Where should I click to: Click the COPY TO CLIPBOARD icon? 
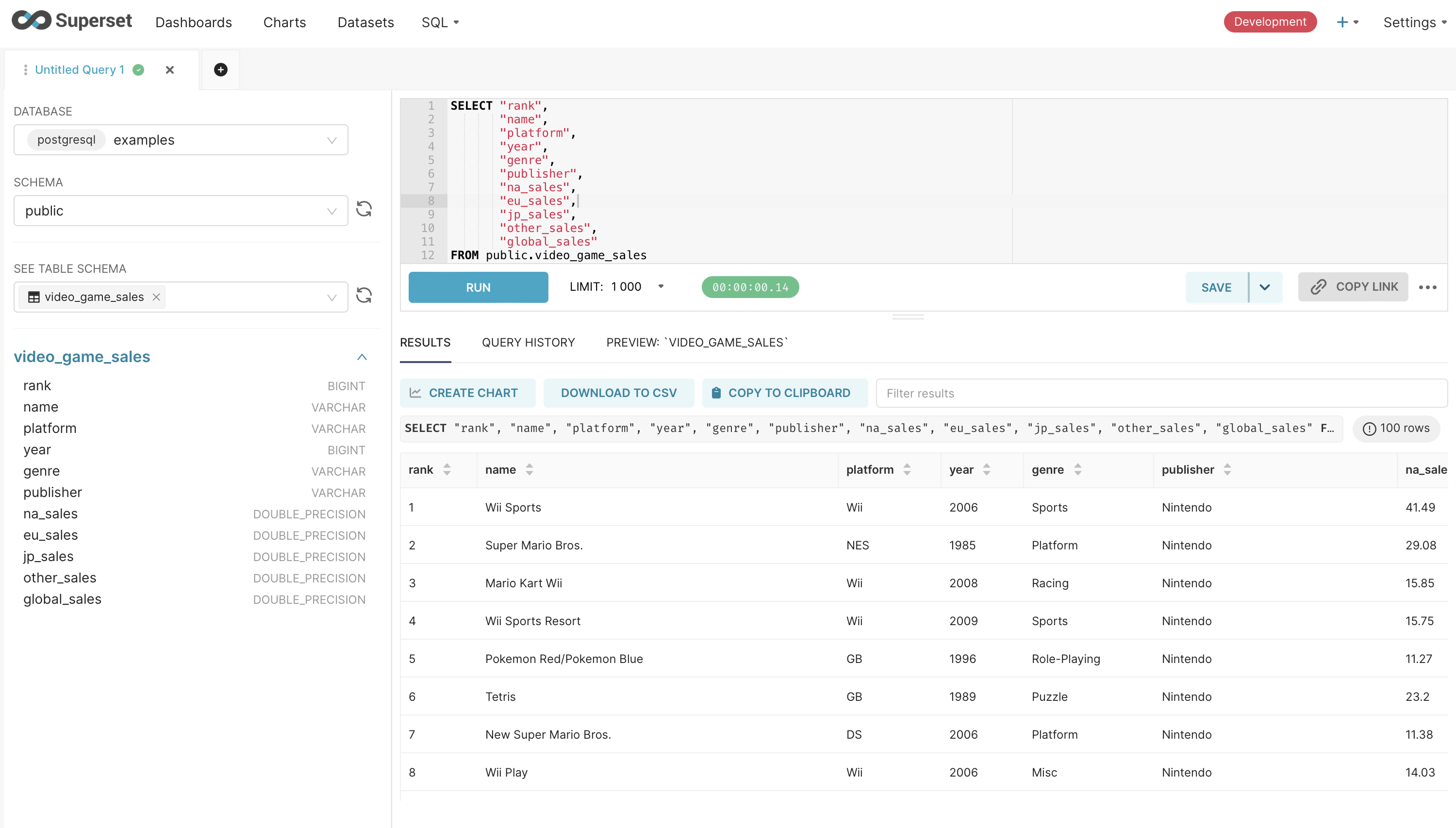click(716, 392)

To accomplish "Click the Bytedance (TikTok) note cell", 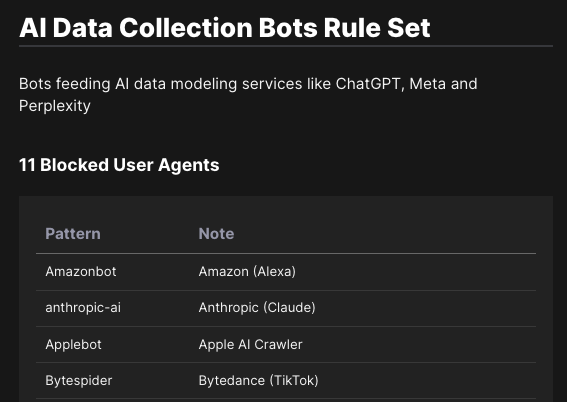I will tap(258, 380).
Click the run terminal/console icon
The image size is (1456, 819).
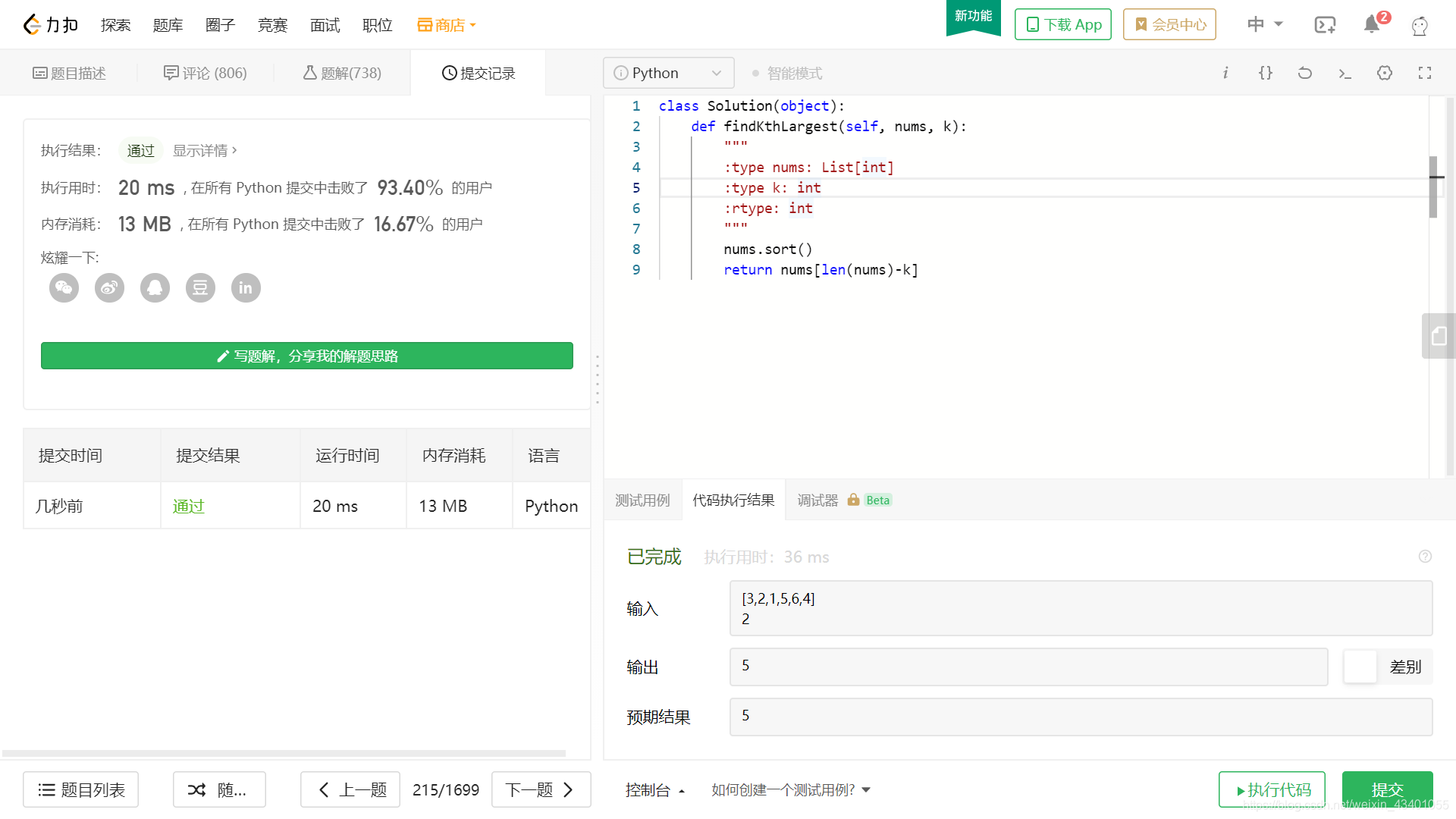tap(1345, 73)
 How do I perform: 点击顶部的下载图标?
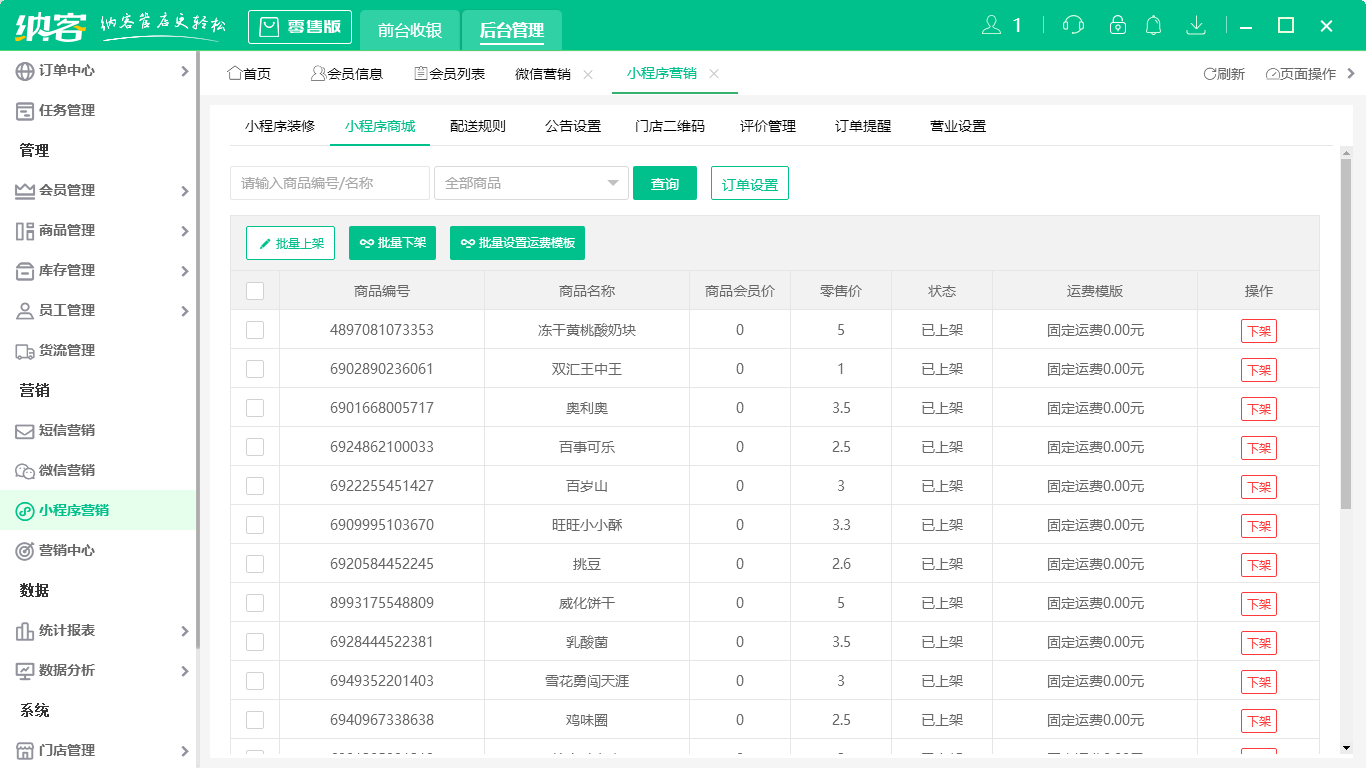[1196, 25]
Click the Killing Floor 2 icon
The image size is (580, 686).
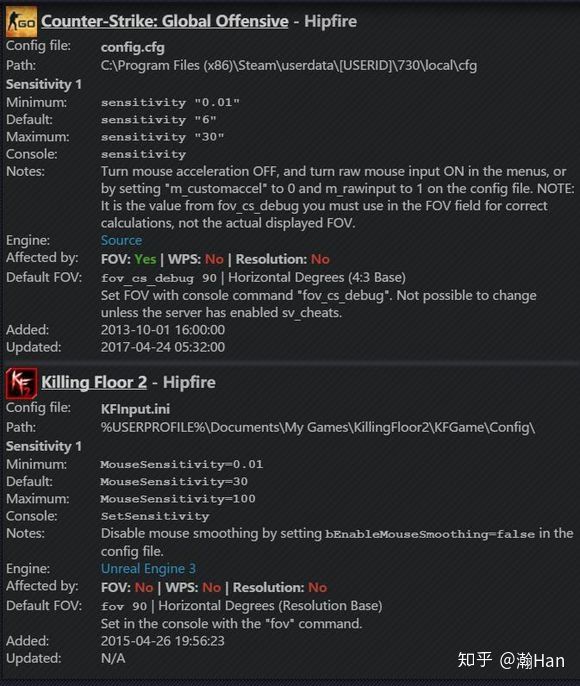[x=21, y=383]
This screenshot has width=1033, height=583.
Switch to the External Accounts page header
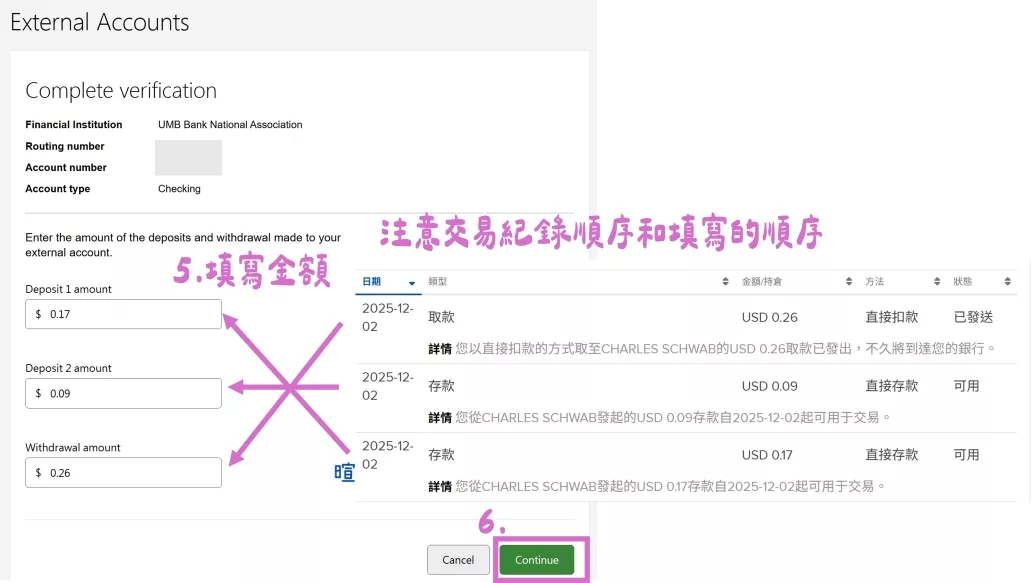coord(99,22)
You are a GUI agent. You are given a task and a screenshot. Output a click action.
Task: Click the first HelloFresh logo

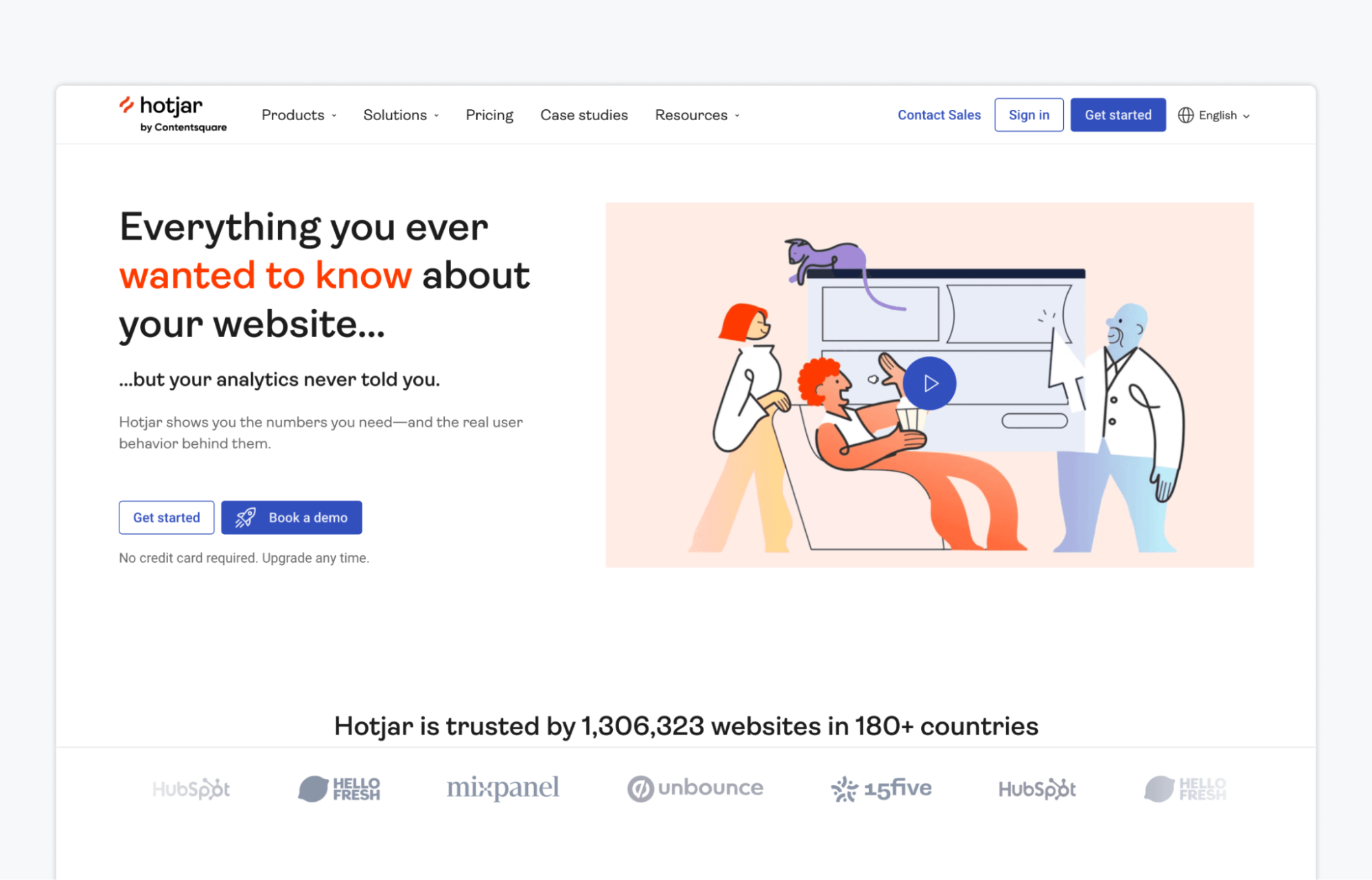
• • • • •
DESCRIPTION OF THE TASK:
When copying from the data above, begin at the line containing "Click the run terminal/console icon" and end at the line containing "This screenshot has width=1033, height=583."; return those lines exactly and leave all pictures behind.

EXPECTED ANSWER:
Click the run terminal/console icon
The image size is (1456, 819).
tap(1345, 73)
 How do I perform: 点击顶部的下载图标?
[1196, 25]
Click the Killing Floor 2 icon
The image size is (580, 686).
[x=21, y=383]
This screenshot has width=1033, height=583.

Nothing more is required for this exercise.